Privacy Policy

This Privacy Policy explains how Tutelis Security ("we", "us", "our") collects, uses and protects personal data relating to visitors to this website and persons who contact us.

Data controller

The data controller for information collected via this website is Tutelis Security. Contact: data@tutelis.co.uk.

Location of processing

Although we target users in the United Kingdom, this website is hosted in Finland. Where personal data is processed by third‑party processors (for example hosting, email or payments), those processors may transfer or store data outside the UK. We work with processors that provide appropriate safeguards for such transfers.

Personal data we collect

• Contact form: name and email address and any message text you provide.
• Payments: we do not store card details on our servers — payment processing is handled by Stripe. We may retain payment references and minimal transactional metadata required for bookkeeping.
• Technical: IP address, browser and device information, timestamps and server logs, used for security, diagnostics and improved service.

How we use your data

• To respond to contact enquiries and communicate with you about your request (lawful basis: legitimate interests and/or contract where applicable).
• To process payments and maintain transaction records (lawful basis: contract and legal obligations).
• To protect our services from abuse, spam and fraud (lawful basis: legitimate interests).

Sharing and third parties

We may share data with service providers who perform functions on our behalf, for example:

• Stripe for payment processing — consult Stripe's documentation for details about their processing and international transfers.
• Hosting and infrastructure providers that run the website.
• Email/SMTP providers used to send replies to enquiries.

Retention

Contact enquiries are retained for up to 2 years unless you request deletion sooner. Transactional/payment records are kept as required for accounting and legal compliance. Server logs are normally retained for a limited period (e.g., 30–90 days).

Security

We use reasonable technical and organisational measures to protect personal data (e.g., HTTPS), but no Internet service can be guaranteed 100% secure. Report concerns to data@tutelis.co.uk.

Cookies

We do not use cookies on this website. We do not set analytics or marketing cookies, and we do not use cookies for site functionality.
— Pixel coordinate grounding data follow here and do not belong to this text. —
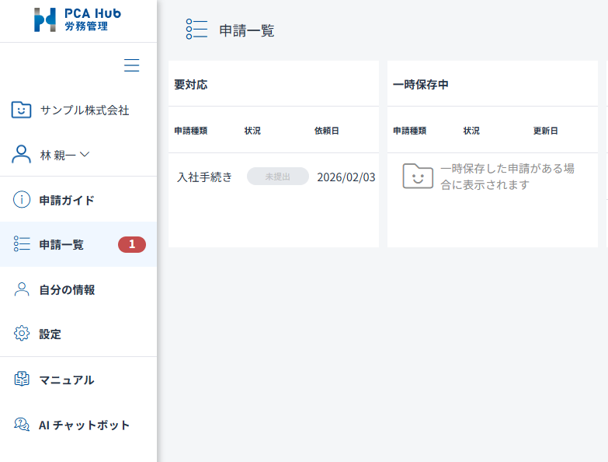Screen dimensions: 608x462
Task: Click the 申請一覧 list icon in sidebar
Action: click(22, 244)
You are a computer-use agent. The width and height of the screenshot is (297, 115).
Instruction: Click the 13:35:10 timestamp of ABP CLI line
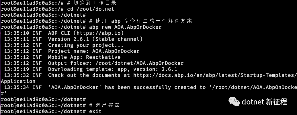pyautogui.click(x=16, y=33)
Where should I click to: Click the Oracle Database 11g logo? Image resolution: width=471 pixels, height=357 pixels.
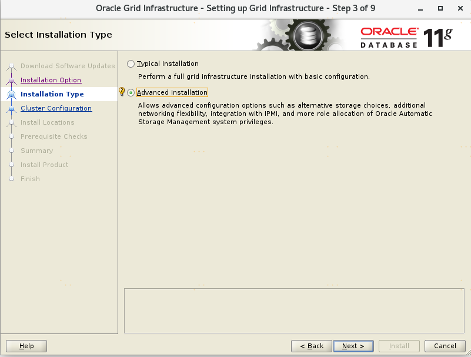click(406, 36)
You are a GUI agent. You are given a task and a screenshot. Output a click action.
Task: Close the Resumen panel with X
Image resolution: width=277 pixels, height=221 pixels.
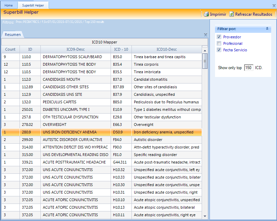click(x=205, y=35)
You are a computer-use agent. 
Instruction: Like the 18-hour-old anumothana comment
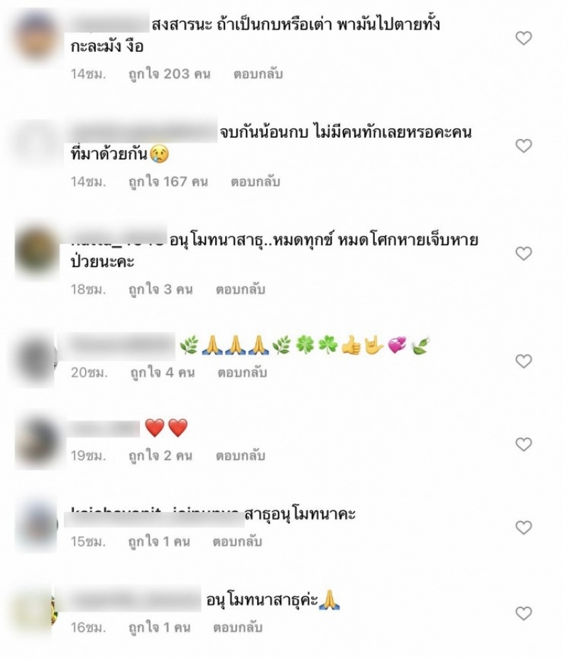click(523, 253)
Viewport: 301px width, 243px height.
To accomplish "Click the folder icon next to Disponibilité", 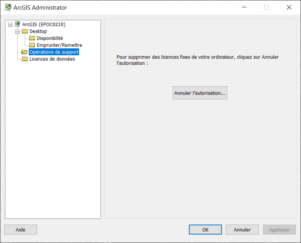I will 32,38.
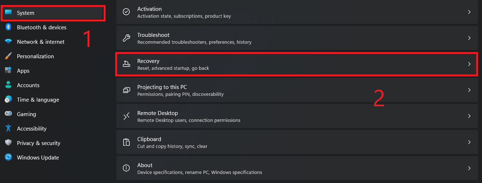Click the Windows Update sync icon
This screenshot has width=482, height=183.
click(8, 157)
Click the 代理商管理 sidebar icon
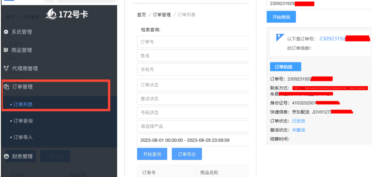 click(x=6, y=68)
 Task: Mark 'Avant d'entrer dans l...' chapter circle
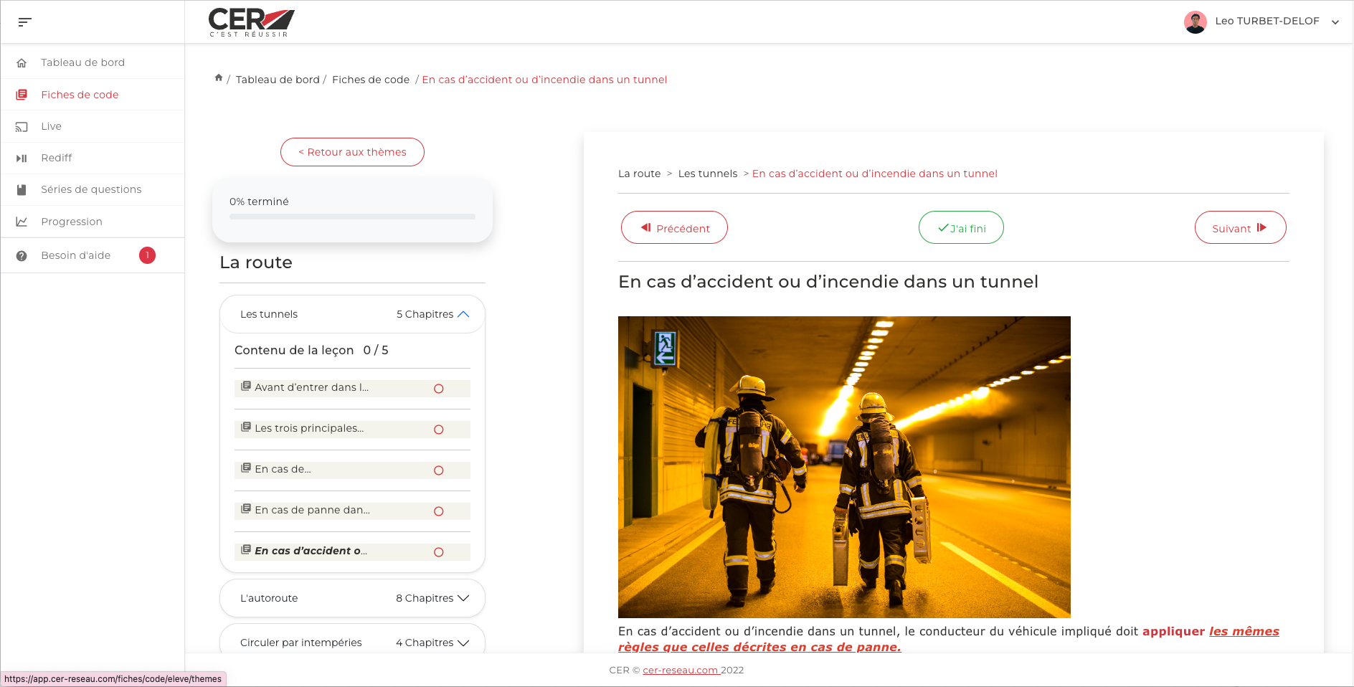click(x=439, y=389)
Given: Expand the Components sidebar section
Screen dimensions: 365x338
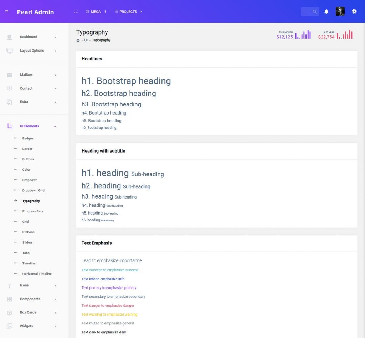Looking at the screenshot, I should [30, 299].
Note: when you are redirected to or interact with third‑party services (for example Stripe for payments), those third parties may set cookies on their own domains. Please review the privacy and cookie policies of any third‑party service you interact with.

Your rights

You have rights to access, correct, erase, restrict or object to processing, and to data portability where applicable. To exercise these rights contact data@tutelis.co.uk. You also have the right to lodge a complaint with the UK Information Commissioner's Office (ICO): https://ico.org.uk.

Spam and abuse

If a submission is manifestly spam or abusive we will delete it. We may log IP addresses and other technical data to detect and block repeated abuse.

Children

This site is not intended for children and we do not knowingly collect personal data from children. If we become aware we have collected data from a child without parental consent we will delete it.

Changes to this policy

We may update this policy; the effective date will be updated on the site. Significant changes will be highlighted where appropriate.

Disclaimer

This template is provided for informational purposes and does not constitute legal advice. For a tailored, legally binding policy appropriate to your operations please consult a qualified data protection advisor.